How much did you weigh when you started your current job? And what do you weigh now? Forgive the personal questions but, if you’re anything like the 3,000 full-time employees in a new CareerBuilder survey, you’ve noticed that you’ve put on at least a few pounds—and you’re not thrilled about it.
Over half (55%) of those polled say they’re too chubby, and 44% attribute that to their work. One in four (25%) have put on more than 10 extra pounds. Women (49%) are more likely than men (39%) to report having gained weight, but the reasons cited by both sexes were the same. “Sitting at a desk all day” tops the list at 53%, followed by 45% who say they’re “too tired from work to exercise.” About one in three (36%) blamed “eating because of stress.”

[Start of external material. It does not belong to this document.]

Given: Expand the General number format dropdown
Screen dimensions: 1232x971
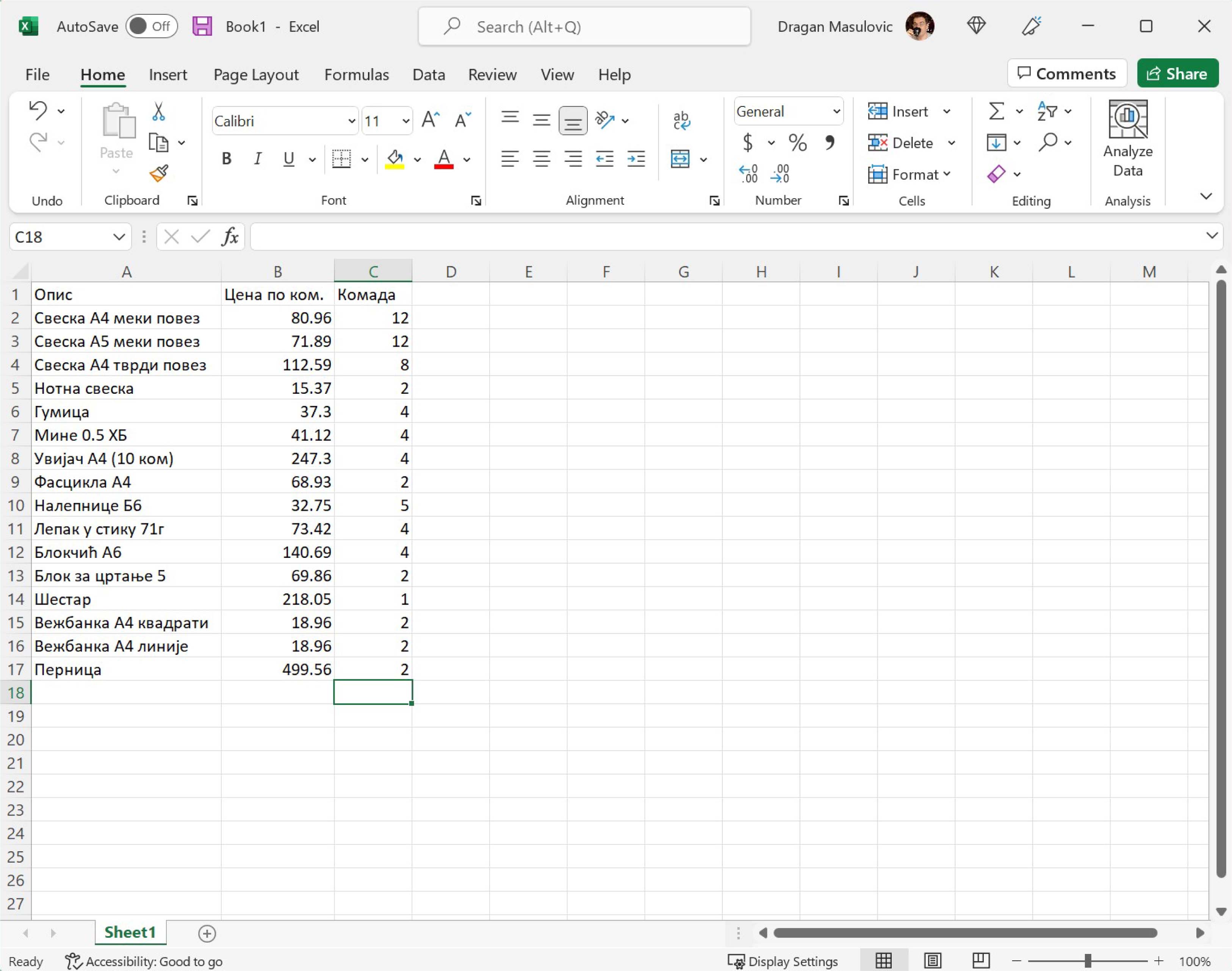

There’s plenty of evidence that too much sitting is unhealthy, and the sheer numbers of “knowledge workers” glued to their desks for hours on end are one reason obesity in the U.S. is climbing. Moreover, while consumers seem more health-conscious than ever (witness, for instance, the current 30-year low in sales of soda pop), almost 80% of those who told CareerBuilder they’ve gained weight admit they snack a lot at work—presumably not on, say, carrot sticks.
Still, it’s clear that a chief cause of work-related weight gain is stress. Consider: 77% of employees who say they’re heavier than they used to be describe stress in their jobs as “extremely high.” The report notes that “workers who say they have extremely high on-the-job stress are 53% more likely to say they’re overweight than workers who say they have extremely low stress.”
Scientists have been busy researching the connection between feeling under intense pressure, especially for prolonged periods of time, and having to buy bigger pants. It seems, for instance, that stress boosts the body’s output of a hormone called cortisol. Among other not-so-great effects, cortisol makes people crave foods high in fat, sugar, or both.
One of the best antidotes is exercise, and the CareerBuilder survey mentions that employer-sponsored “wellness programs,” aimed partly at encouraging people to exercise more without leaving the premises, are on the rise. Yet only about a quarter of the employees in this survey have access to amenities like on-site gyms—and, of that small group, fewer than half (45%) actually use them.